Grand, dignified as well as good-natured, the Mastiff is a home-loving companion ready and able to protect his people.
Although they are well suited for suburban or country life, Mastiffs don’t need lots of exercise and can also enjoy a home without a backyard. Daily walks of a mile or two will help support an adult Mastiff’s physical and psychological health.
Members of the Working group, Mastiffs are giants with thickly muscled bodies and large, broad heads. Male Mastiffs can outweigh many grown men. Their faces are masked in black, with a wrinkled forehead that adds a touch of wisdom to their benevolent expression.
6 to 10 years
The colors of the Mastiff’s coat include fawn, apricot and brindle stripes, with a mask of black covering the face.

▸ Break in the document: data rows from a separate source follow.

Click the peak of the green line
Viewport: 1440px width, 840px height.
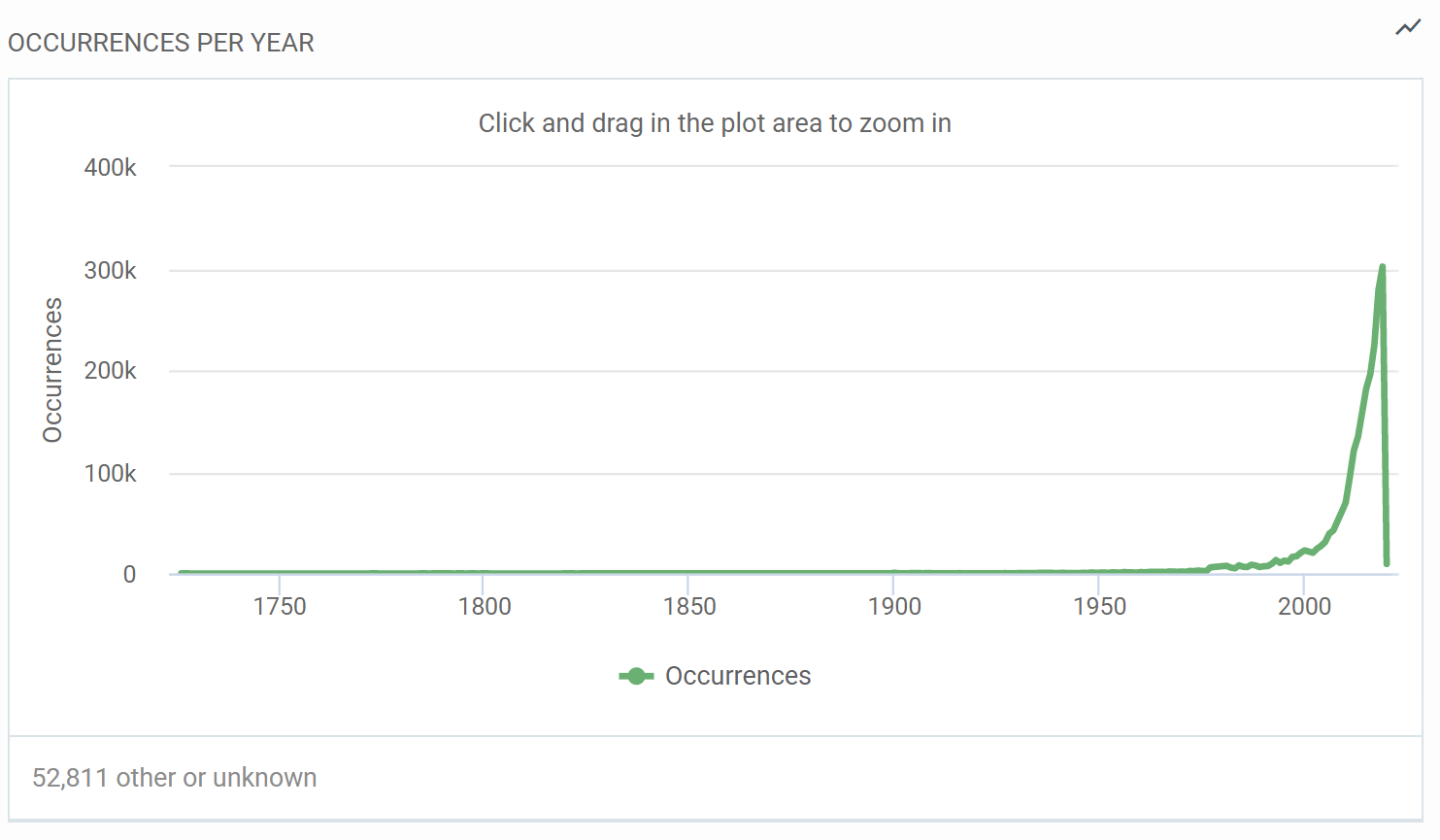click(x=1382, y=267)
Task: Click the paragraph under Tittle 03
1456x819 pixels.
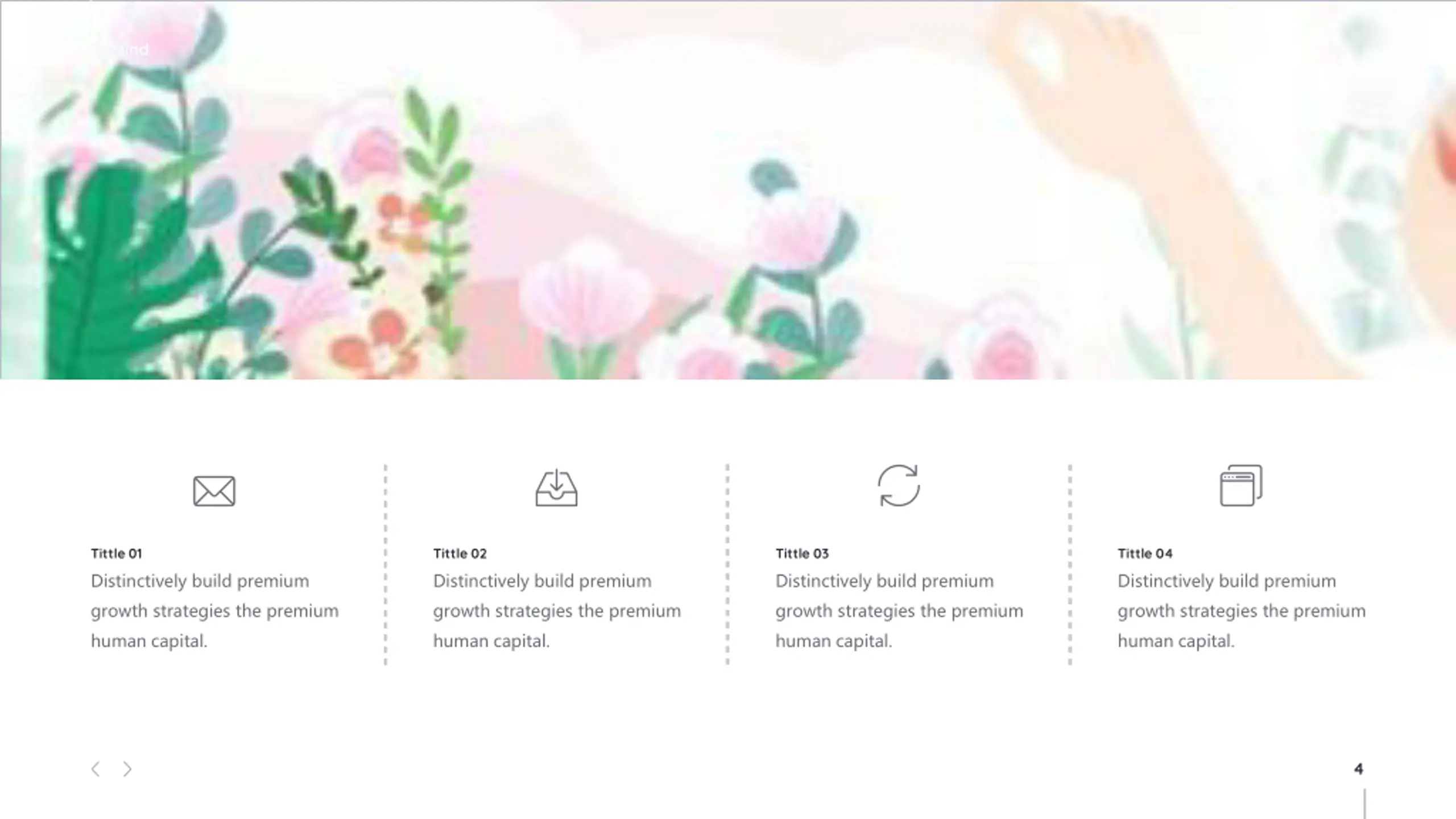Action: (x=899, y=611)
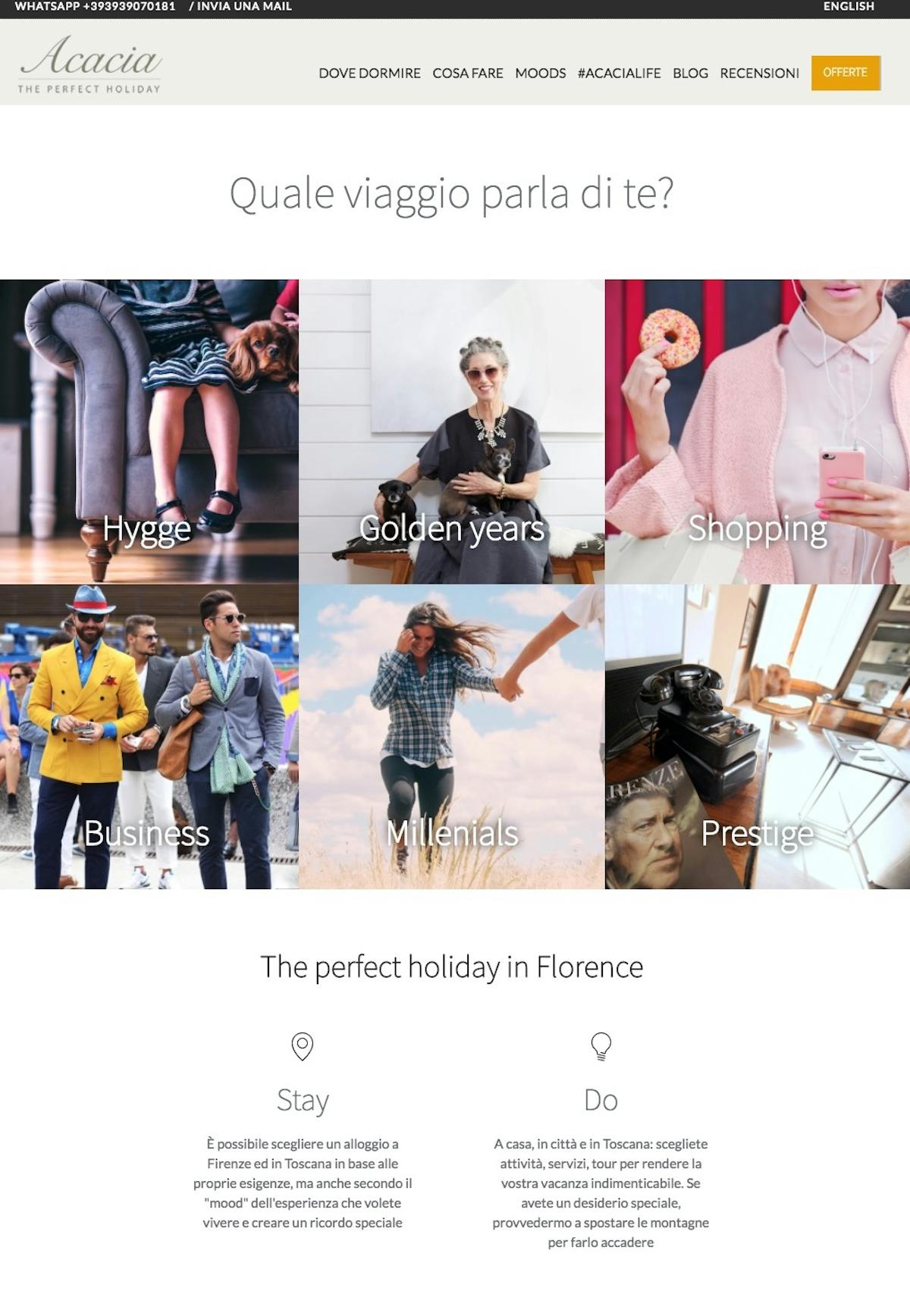Choose the Golden years tile

coord(452,432)
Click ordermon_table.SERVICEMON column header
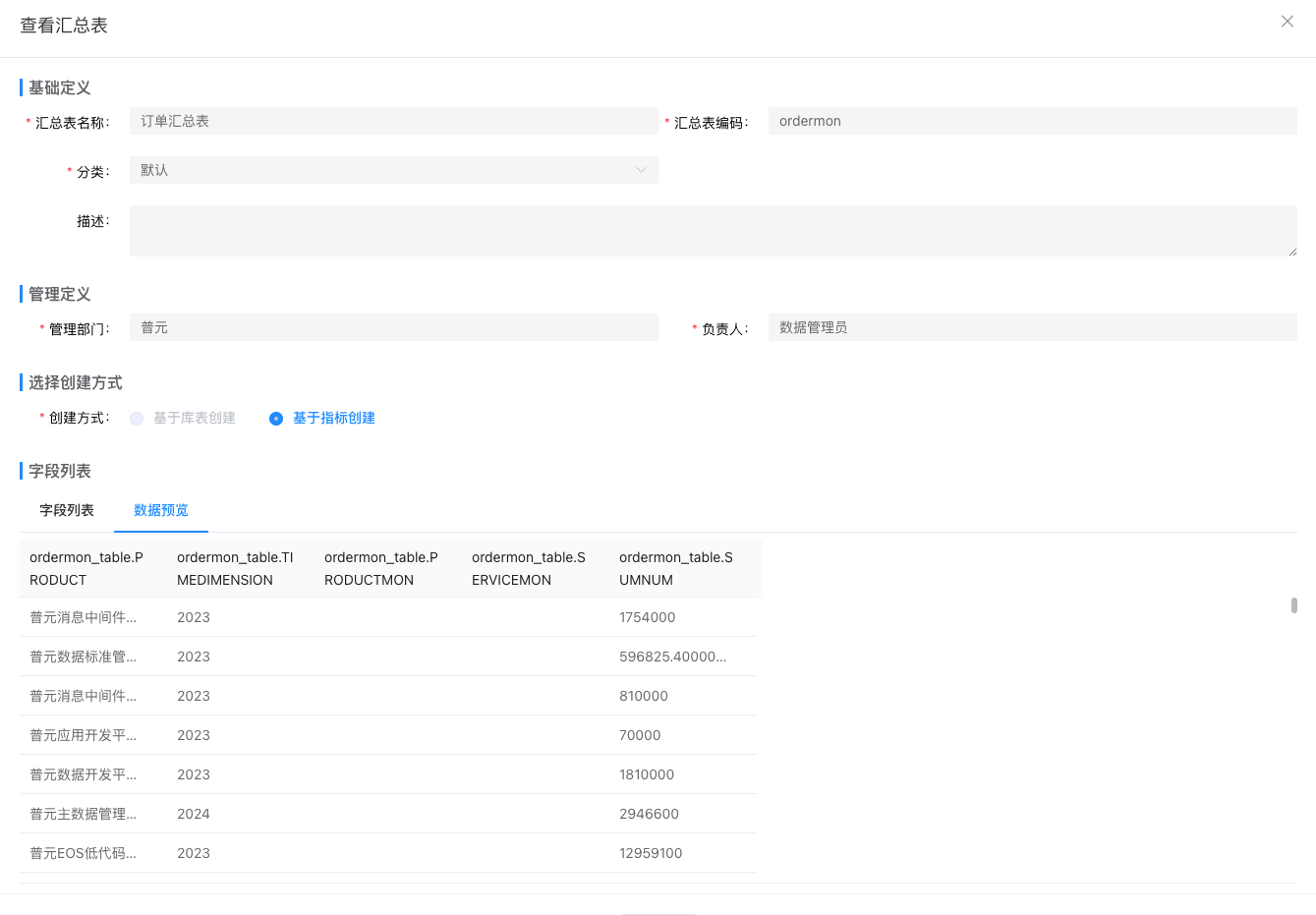 point(529,568)
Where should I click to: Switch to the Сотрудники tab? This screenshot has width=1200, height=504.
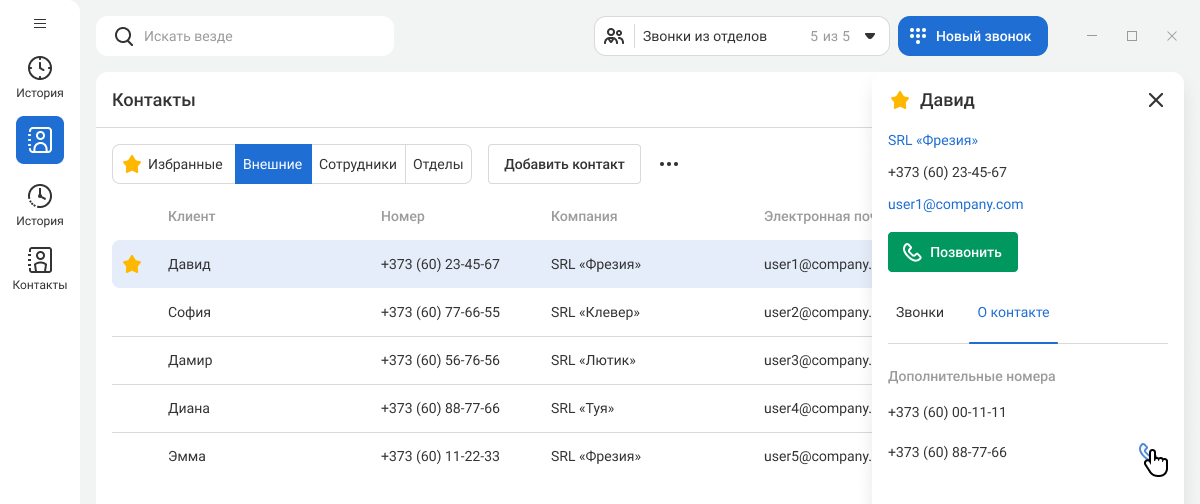[x=358, y=164]
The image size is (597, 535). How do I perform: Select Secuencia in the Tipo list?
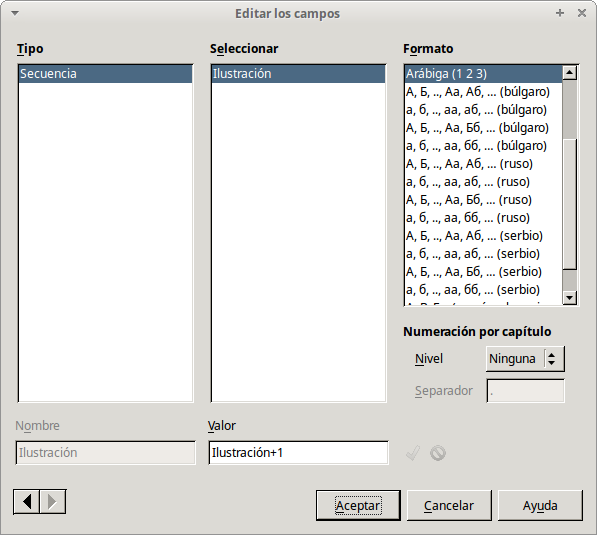105,73
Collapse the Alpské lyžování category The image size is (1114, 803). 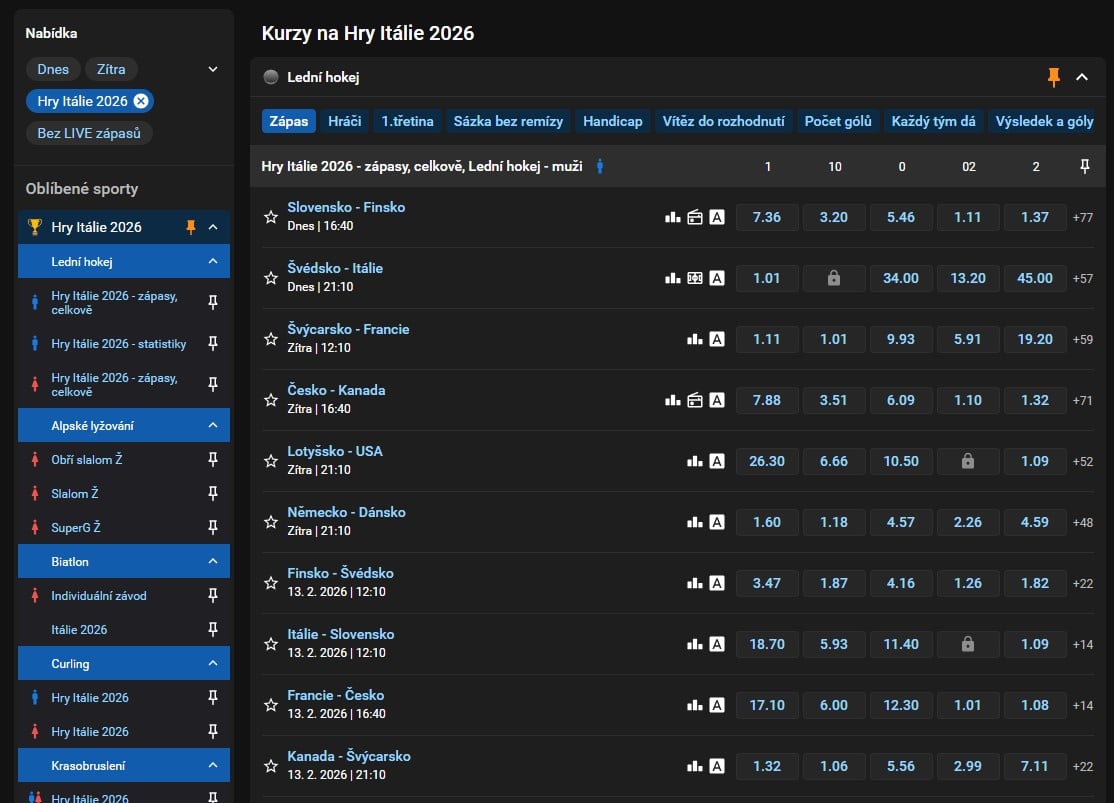click(x=211, y=425)
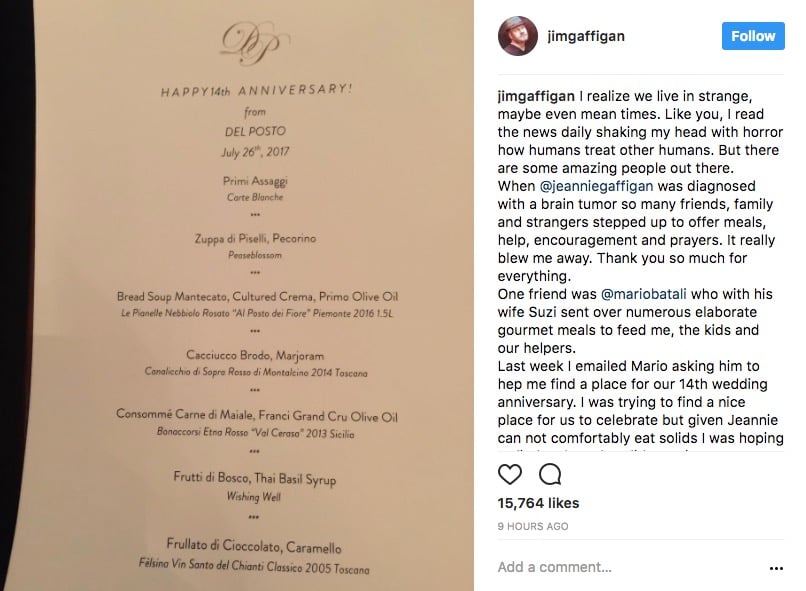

The Mastiff is a seasonally shedding breed, but his short, dense coat makes grooming easy. It requires only a quick brushing every few days, and more frequent grooming with a strong comb once or twice a year during periods of shedding.
The ears and deep wrinkles around the face need to be kept clean. It must also be mentioned that Mastiffs do drool. So pet owners need to keep cloths handy to wipe up!
Mastiffs can be prone to a number of health issues such as seasonal allergies, eye anomalies, heart disease, cancer, eye and hip dysplasia, von Willebrand’s disease, degenerative myelopathy, and epilepsy. Responsible breeders will screen for these conditions.
Because of their deep chests, Mastiffs can also experience bloat, which is a life-threatening condition.
As a giant breed, Mastiffs may benefit from a giant or large breed dog food. For Mastiffs who need help with weight management, consider a healthy weight formula.
Mastiff puppies should eat a large breed puppy food for their first year of life to aid in their growth and development.
The breed now known as Mastiff is an ancient breed of Britain. In fact, Julius Caesar encountered them when he invaded Britain in 55 B.C. The emperor was impressed by these magnificent dogs, and Mastiffs were later brought to Roman arenas to fight wild animals and gladiators.
During the Middle Ages, Mastiffs were employed as hunters of big game, guardians of estates and war dogs. In 1415, they helped British soldiers battle the French at the Battle of Agincourt.
The Mastiff breed was recognized by the American Kennel Club (AKC) in 1885. However, by the end of World War II England had lost many lives and almost the entire Mastiff breed line. American breeders came to the rescue, sending dogs from quality British stock back to England.
While Mastiffs today are gentler than their ancestor warriors, the breed is still known for its unfailing courage.